JASON’S BORED
Computers freeze this thriller
Something occurred to me early on in Jason Bourne — as Julia Stiles stares intently at a laptop in some kind of Eastern European hacker frat house, waiting for the top-secret CIA server she’d infiltrated to offer up its digital goodies to her thumb drive.
Meanwhile Alicia Vikander, perched over a computer screen in a government cyber-security lab on the other side of the globe, says something urgent-sounding about malware and encryption keys and unauthorized access.
I realized computers are just about the worst thing to have happened to the spy thriller since the widespread abandonment of dayto-day formal wear. Nobody knows quite what to do with them.
Watching somebody type on a computer is about as interesting, esthetically and dramatically, as watching cows eat grass. At least grass-eating cows would be a change from routine — unlike computers, which many of us type on all day. This seems especially ridiculous when it’s Hollywood stars doing the typing.
Here’s this ultra-fit, practically super-human secret agent, Jason Bourne, who’s built like a welterweight MMA fighter and can drive like a Formula One pro, and the filmmakers have mainly got him gawking at a PC monitor, or glued to his iPhone.
Meanwhile, Stiles, Vikander, Tommy Lee Jones, Ato Essandoh and everybody else in this picture spends its running time doing much the same thing — that’s staring, not running.
Computers have changed a lot in the 14 years since The Bourne Identity, but the familiar conventions of computer use in spy films haven’t changed at all. This is the sort of movie where slow-loading work-in-progress task bars are meant to be exciting and suspenseful, or where blurry zoomed-in photos on a big screen are made miraculously clear when somebody says “enhance.”
Probably most modern espionage does take place on the frontier of the web, between not particularly animated people hunched over grimy keyboards. But this is a spy thriller. What happened to the more exotic breed of gadgets and gizmos — the laser-shooting watches and exploding pens? Why are the life and times of Jason Bourne so drab?
Most of the tech that furnishes Bourne seems old-fashioned, even quaint. What’s jarring is how awkwardly the plot has been wrenched into the present day. When Stiles hacks the CIA and purloins a motherlode of sensitive data, planning to upload it to the Internet, and Jones, the director of the CIA, asks an aide how bad the breach is, the aide says flatly that it could be “worse than Snowden.” It comes out like a punchline.
The Bourne films popularized a style: that motion-sickness action potpourri, the experience of watching that always struck me like being the ball inside a spray-paint can. The basic idea is that the camera should be as close as possible to the action it’s shooting — should get right in there, in the fray, like war reports.

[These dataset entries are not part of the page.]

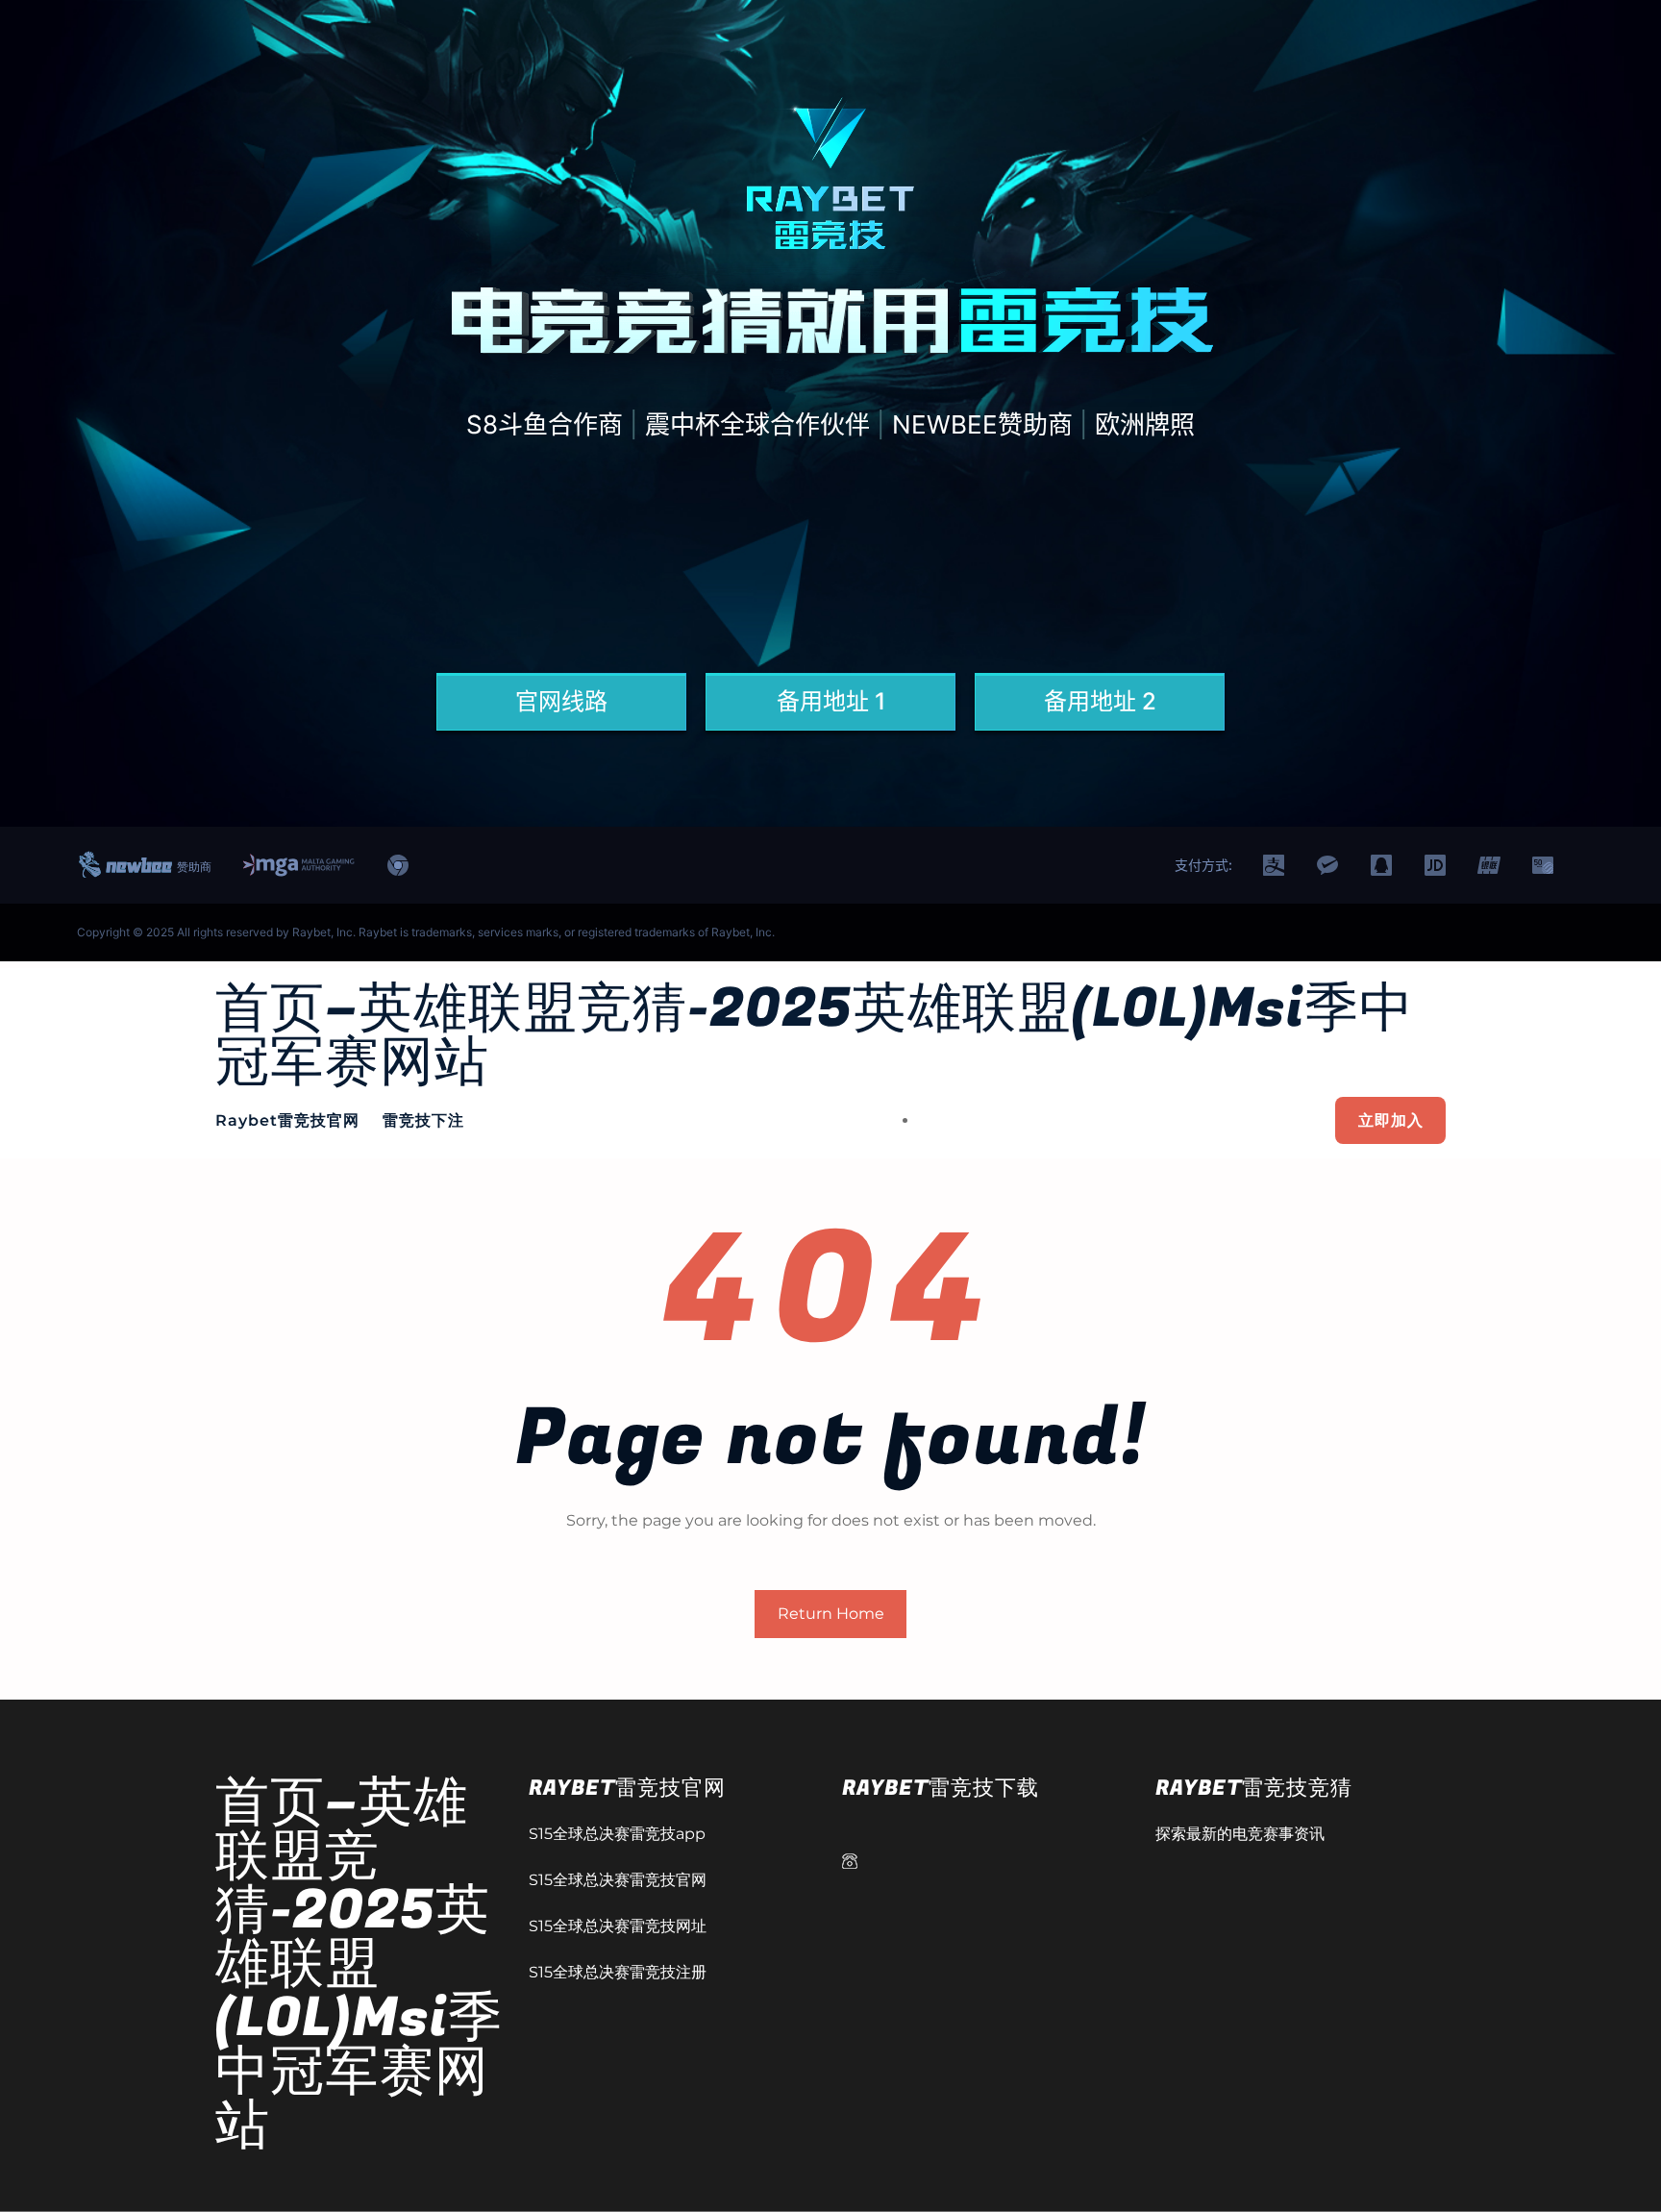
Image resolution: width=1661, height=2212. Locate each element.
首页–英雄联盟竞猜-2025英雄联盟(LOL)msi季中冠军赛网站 (814, 1036)
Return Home (831, 1613)
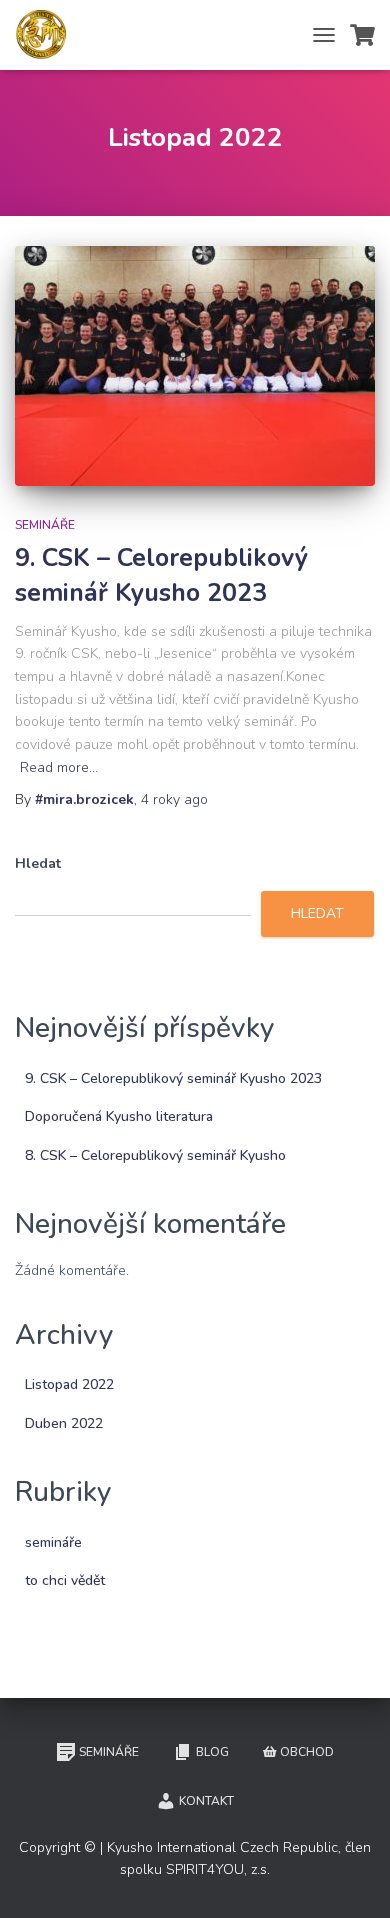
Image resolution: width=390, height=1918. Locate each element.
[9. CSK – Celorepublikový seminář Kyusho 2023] (195, 366)
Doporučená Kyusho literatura (119, 1116)
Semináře (109, 1752)
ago (174, 799)
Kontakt (206, 1801)
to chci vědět (65, 1580)
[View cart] (362, 35)
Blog (212, 1752)
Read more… (59, 767)
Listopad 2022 (69, 1384)
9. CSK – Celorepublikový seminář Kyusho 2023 (161, 575)
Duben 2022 (64, 1423)
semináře (45, 525)
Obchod (307, 1752)
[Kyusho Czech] (48, 35)
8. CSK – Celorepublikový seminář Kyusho (155, 1155)
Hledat (38, 863)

The practical effect is that most of the action is impossible to see.
Paul Greengrass, director of this Bourne and two others, took the torch, so to speak, from Doug Liman, who devised the look for The Bourne Identity: He’s been honing it with his director of photography, Barry Ackroyd, ever since. In a sense it isn’t just Bourne who’s triumphantly returning. It’s that hash of a style: The shaky-cam is back.
It’s back, yes, it’s back — and it’s as unpleasant as I remember. Jason Bourne concludes with a big climactic car chase down a Las Vegas motorway. It wasn’t clear to me at any given time where the cars were in relation to one another, or where they were in relation to other traffic, or what direction they were moving in, or what their destination might be.
Once in a while a hulking mass of metal wreckage would bloom into view, and I had no idea whether it was the hero’s vehicle or the villain’s vehicle or just that of some innocent casualty.
At a certain point, you just have to give up and wait until the cars have stopped moving to see who emerges victorious.
Which is, come to think of it, the one nice thing about Jason Bourne’s much-beloved computer exploits: At least they’re comprehensible, however dull they may be. Even Greengrass and Ackroyd’s best efforts can’t disorient the viewer when the action of the moment is confined to people glowering at screens.